Attitude Measurement Scales/ Attitudinal Scales: Thurston, Likert and Semantic Differential Scaling

Attitude Measurement Scales assess an individual’s enduring evaluation—positive, negative, or neutral—toward an object, person, issue, or behavior. In business research, attitudes predict behaviors such as purchase intentions, employee turnover, or brand loyalty. However, attitudes are latent constructs: they cannot be directly observed, only inferred from responses. Attitudinal scales provide systematic procedures for converting subjective evaluations into quantifiable data. Major scaling techniques include Likert scales (summated ratings), Thurstone scales (equal-appearing intervals), Guttman scales (cumulative), and Semantic Differential scales (bipolar adjectives). Each method differs in construction complexity, underlying assumptions, and statistical properties. Choosing the appropriate scale depends on research objectives, resources, and required measurement level (ordinal vs. interval). Well-constructed attitudinal scales exhibit reliability (consistency) and validity (measuring what they intend). Poorly designed scales produce misleading, non-actionable results.

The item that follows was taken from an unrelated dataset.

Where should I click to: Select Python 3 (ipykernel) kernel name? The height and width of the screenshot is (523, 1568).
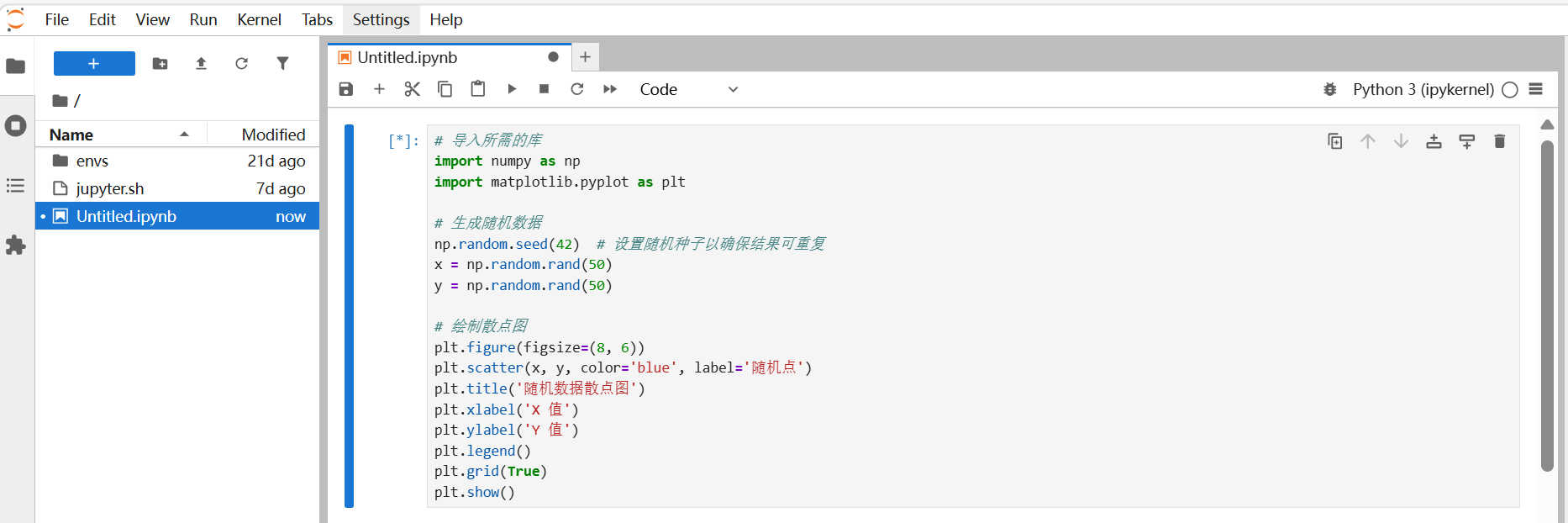point(1423,89)
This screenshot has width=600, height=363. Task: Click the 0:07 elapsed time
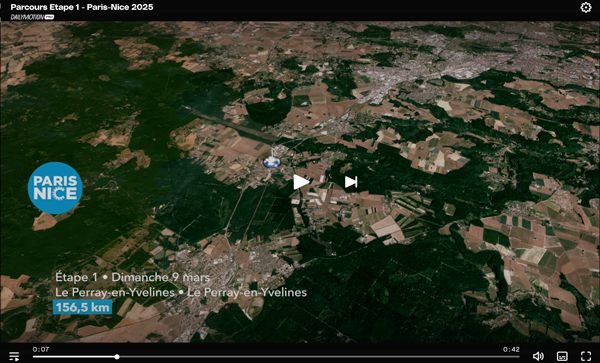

1. Likert Scale (Summated Rating Scale)

The Likert scale, developed by Rensis Likert (1932), is the most widely used attitudinal scale in business research. Respondents indicate their degree of agreement or disagreement with a series of statements using a symmetric scale, typically 5 or 7 points: (1) Strongly Disagree, (2) Disagree, (3) Neutral, (4) Agree, (5) Strongly Agree. Each item’s score is summed or averaged to produce a total attitude score. Likert scales assume that each item measures the same underlying construct and that equal intervals between response options approximate interval measurement. Advantages: easy to construct, administer, and understand; high reliability with multiple items. Disadvantages: response biases (acquiescence—tendency to agree; central tendency—avoiding extremes); ordinal nature debated; multi-dimensionality risks when items tap multiple constructs. Best practices include balanced scales (equal positive/negative statements) and reverse-coded items.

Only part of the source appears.